To log into the OpenStack web management interface from your VirtualBox host computer, connect to http://10.200.200.10/ in a web browser on your VirtualBox host computer. Log in as user admin (password password).

To log into the VM from the VM console, select the osdev user in the GUI login, or enter osdev at the login prompt. In either case, use password Cisco!Devnet to authenticate.

OpenStack First Steps

The OpenStack environment running in the VM already has a private network, public network, and router configured. In addition, the Cirros test image is imported so you can quickly launch some VMs, put floating IP addresses on them, and validate that you can connect from outside the VM to your new virtual machines running in the cloud inside the VM. Floating IP addresses will be in the 192.168.57.0/24 network block, and should be accessible from the host machine on which you are running VirtualBox, assuming you set appropriate security group rules. A pre-build ssh security group is available which you can use to allow SSH and ICMP traffic from the world into your new VMs.

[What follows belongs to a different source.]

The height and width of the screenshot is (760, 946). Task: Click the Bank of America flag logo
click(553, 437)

A couple of example heat templates are also supplied. You can use them to try heat, the orchestration and deployment service for OpenStack.

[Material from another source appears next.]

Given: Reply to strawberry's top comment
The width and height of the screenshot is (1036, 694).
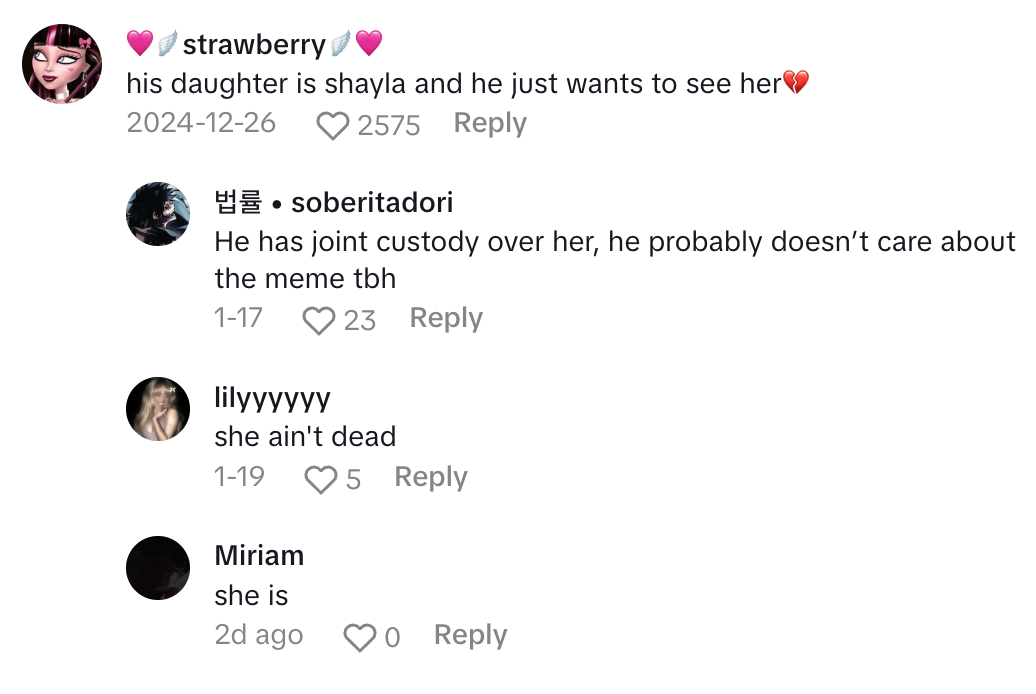Looking at the screenshot, I should [x=489, y=123].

You also have full admin level access within OpenStack, so can further configure and explore, adding, changing, and removing resources as needed for your purposes.

Kolla First Steps

The OpenStack environment running in the VM was built and deployed using Kolla. To see the Kolla code, log into the VM as the vagrant user (password Cisco!Devnet). ~vagrant/kolla is the git checkout of the kolla code used to build the Docker containers in which OpenStack is running. ~vagrant/kolla/tools has various utilities which can be used to bring down, remove, rebuild, or redeploy the Docker containers which deliver OpenStack. In addition, there is a Docker registry running on the VM (on TCP port 4000) which is used to store the built Docker containers. /etc/kolla has the configuration files which were used to configure Kolla and the OpenStack services delivered by Kolla. You have full root level access so can further configure and explore as needed for your purposes.

VirtualBox was selected for this demo because it is freely available and provides good cross-platform support. Because VirtualBox does not support nested virtualization Kolla has already been configured to use QEMU without KVM when bringing up VMs in the OpenStack cloud running inside of VirtualBox. This will impose a performance impact in comparison to using KVM-accelerated QEMU as is more typical with OpenStack, but the OpenStack guest VMs should still be performant enough to use for experimentation and learning.

Further Resources

OpenStack has a wide variety of documentation available at http://docs.openstack.org/ and other resources at http://www.openstack.org/

Kolla includes documentation with the Kolla source code supplied in the VM, and also has a variety of resources available alongside the other OpenStack resources available at the OpenStack locations listed above.

Cisco Devnet also has discussions and downloads pertaining to OpenStack.